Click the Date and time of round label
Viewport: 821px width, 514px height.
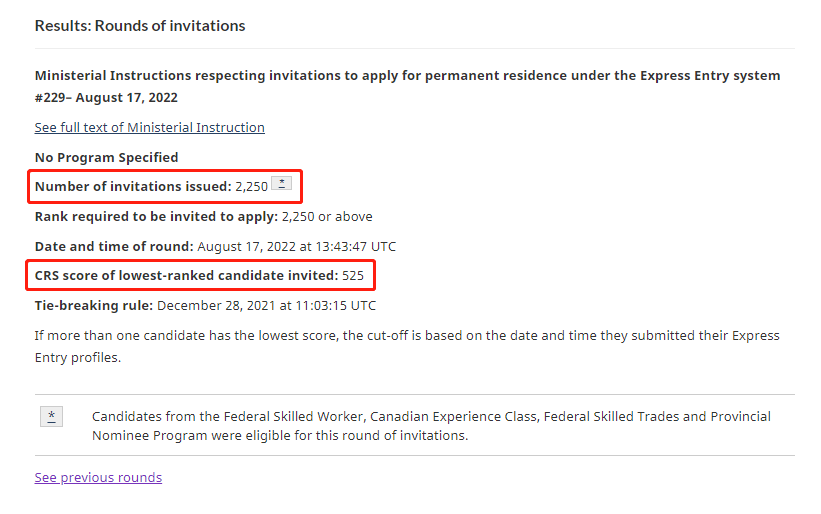114,246
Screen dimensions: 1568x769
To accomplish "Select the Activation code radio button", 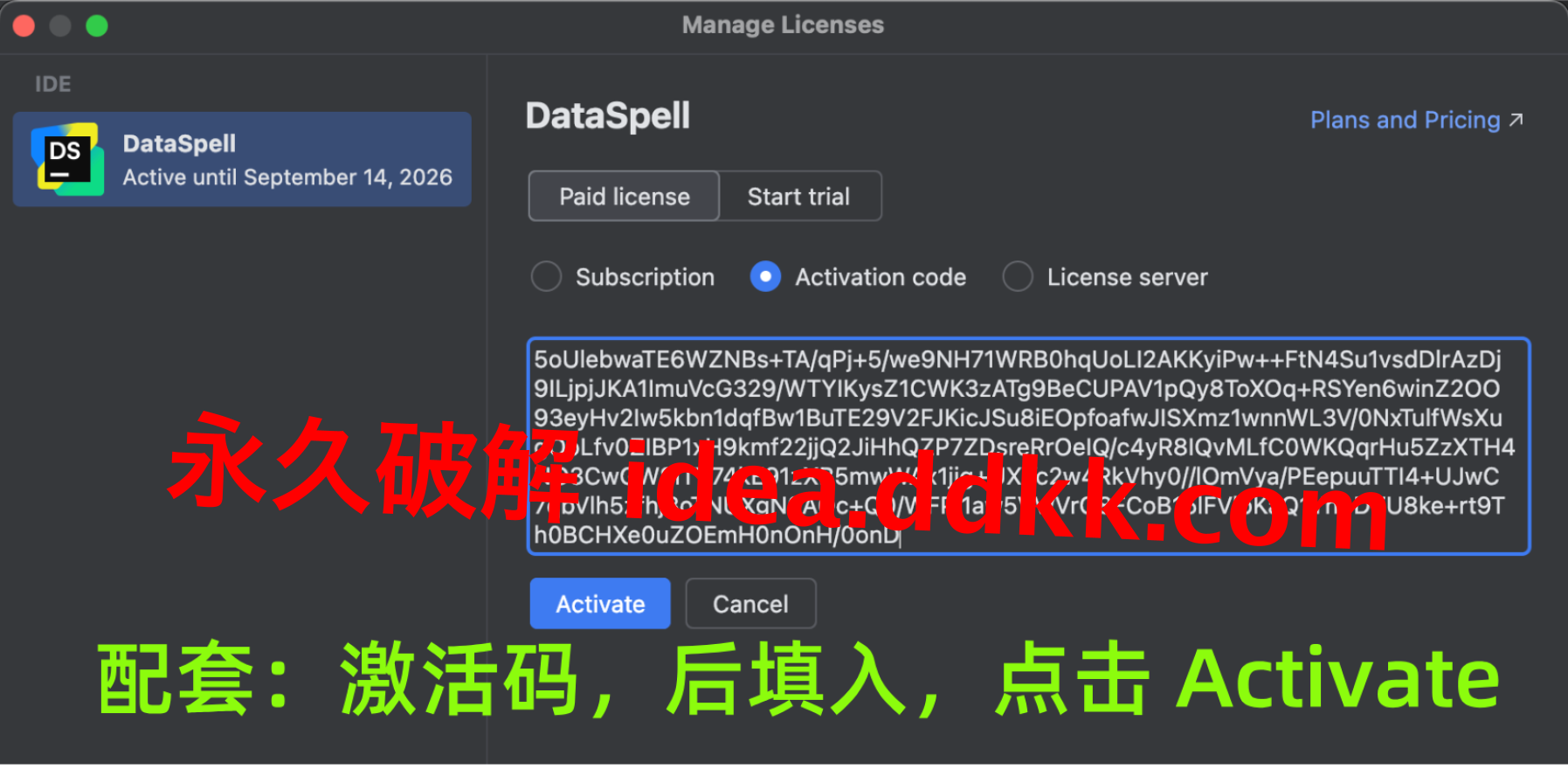I will tap(765, 277).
--
### THE PROBLEM
List each line in the listing above that contains the string "Date".

### SOLUTION FOR THIS EXERCISE
Click the Date and time of round label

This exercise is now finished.